Rhiannon blinked. “There’s no need to thank me for that.”
“There is.” Jia hesitated, glanced at the house, and then spoke in a rush. “It’s not easy to speak up. There was a professor, my first year of med school, who was always making excuses to stand right next to us. He’d touch our arms, our shoulders. He would say inappropriate things, invite us to meet with him privately. I complained, other women complained, and we were told to stop being so sensitive. When he started getting a little too close to my sister, I finally told my father—he teaches at the school—and he got the guy taken off faculty.”
“Good.”
Jia’s smile was faint. “That wasn’t a universal sentiment. There were people who were so angry with me and my dad, but I’m glad I did it.” She pleated her skirt between her fingers. “Not everyone has a father who can step in and help them. Not many people have a national platform, like you do.” She rose to her feet in a rustle of fabric. “I know you’re going to take flak for what you did and it’s not going to be easy for you and no one would have blamed you for staying silent. So thank you. That’s all I wanted to say. We all need to keep an eye out for each other when we have the ability to do so, I think.”
She turned to leave, and Rhiannon sat up, finding her voice. “Jia.”

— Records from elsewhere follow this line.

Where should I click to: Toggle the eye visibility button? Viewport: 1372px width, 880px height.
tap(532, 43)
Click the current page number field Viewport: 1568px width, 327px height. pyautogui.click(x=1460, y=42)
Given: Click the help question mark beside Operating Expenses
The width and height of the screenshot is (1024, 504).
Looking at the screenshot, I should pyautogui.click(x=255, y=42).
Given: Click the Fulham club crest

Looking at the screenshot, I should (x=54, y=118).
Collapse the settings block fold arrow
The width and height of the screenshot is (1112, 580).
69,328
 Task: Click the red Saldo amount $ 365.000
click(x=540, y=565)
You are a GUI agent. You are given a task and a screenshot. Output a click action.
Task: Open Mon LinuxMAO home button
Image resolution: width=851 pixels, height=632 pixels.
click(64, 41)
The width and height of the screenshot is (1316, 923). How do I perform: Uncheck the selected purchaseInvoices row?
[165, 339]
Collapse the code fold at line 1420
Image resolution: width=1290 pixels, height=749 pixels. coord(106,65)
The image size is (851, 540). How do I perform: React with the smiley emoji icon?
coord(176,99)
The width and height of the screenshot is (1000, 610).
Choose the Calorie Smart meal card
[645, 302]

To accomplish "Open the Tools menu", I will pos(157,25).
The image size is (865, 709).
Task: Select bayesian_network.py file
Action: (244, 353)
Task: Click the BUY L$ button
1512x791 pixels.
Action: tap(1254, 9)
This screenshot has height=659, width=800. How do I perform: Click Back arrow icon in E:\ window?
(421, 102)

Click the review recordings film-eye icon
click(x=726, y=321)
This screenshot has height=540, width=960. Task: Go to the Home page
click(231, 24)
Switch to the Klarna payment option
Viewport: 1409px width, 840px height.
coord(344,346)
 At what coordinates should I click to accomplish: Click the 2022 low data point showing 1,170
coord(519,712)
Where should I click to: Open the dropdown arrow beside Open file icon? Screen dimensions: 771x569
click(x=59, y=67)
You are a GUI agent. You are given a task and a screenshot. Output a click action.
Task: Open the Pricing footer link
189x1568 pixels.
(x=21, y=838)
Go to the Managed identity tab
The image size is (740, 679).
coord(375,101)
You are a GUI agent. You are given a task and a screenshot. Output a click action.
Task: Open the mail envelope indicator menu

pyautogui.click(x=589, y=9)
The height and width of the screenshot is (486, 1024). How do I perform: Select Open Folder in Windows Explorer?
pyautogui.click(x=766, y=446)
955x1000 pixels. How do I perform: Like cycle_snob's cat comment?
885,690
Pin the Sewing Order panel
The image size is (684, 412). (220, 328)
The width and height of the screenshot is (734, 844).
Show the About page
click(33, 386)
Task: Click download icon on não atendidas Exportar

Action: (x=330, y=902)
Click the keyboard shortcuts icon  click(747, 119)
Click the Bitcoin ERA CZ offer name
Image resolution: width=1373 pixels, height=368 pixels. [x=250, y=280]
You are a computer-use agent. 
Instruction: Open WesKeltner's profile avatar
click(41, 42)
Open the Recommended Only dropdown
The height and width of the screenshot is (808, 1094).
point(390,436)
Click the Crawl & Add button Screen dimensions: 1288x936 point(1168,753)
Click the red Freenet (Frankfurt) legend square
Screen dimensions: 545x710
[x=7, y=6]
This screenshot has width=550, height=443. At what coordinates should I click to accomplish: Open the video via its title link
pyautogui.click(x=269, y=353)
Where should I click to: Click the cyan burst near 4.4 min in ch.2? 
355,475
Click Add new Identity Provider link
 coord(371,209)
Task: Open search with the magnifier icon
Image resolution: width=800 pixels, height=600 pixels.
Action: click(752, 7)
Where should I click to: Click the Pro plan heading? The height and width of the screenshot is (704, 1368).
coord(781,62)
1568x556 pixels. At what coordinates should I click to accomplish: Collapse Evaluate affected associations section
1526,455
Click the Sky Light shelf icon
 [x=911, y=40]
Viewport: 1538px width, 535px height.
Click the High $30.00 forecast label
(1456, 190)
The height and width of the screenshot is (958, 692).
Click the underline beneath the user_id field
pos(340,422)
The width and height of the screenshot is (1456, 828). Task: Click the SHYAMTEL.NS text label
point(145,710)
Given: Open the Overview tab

“Yes?” She looked over her shoulder and Rhiannon was struck by how young and soft the girl appeared.
“You’re moving to L.A. soon, right? That’s what I heard?”
A light brightened Jia’s brown eyes and she faced her. “Oh, yes. I mean, if I can get my parents to come around. I dropped out of med school, but getting them on board with my moving across the country . . .” She grimaced. “We don’t have any family out there.”
You made your industry better for the young men who came after you.
Jia wasn’t exactly in her industry, but that didn’t matter. Rhiannon made an executive decision. “Would they be more on board if they knew you had a safe place to live lined up?” Katrina would adore this woman, Rhiannon was sure of that. And in case Katrina didn’t want another roommate, Rhiannon would house Jia in her own loft.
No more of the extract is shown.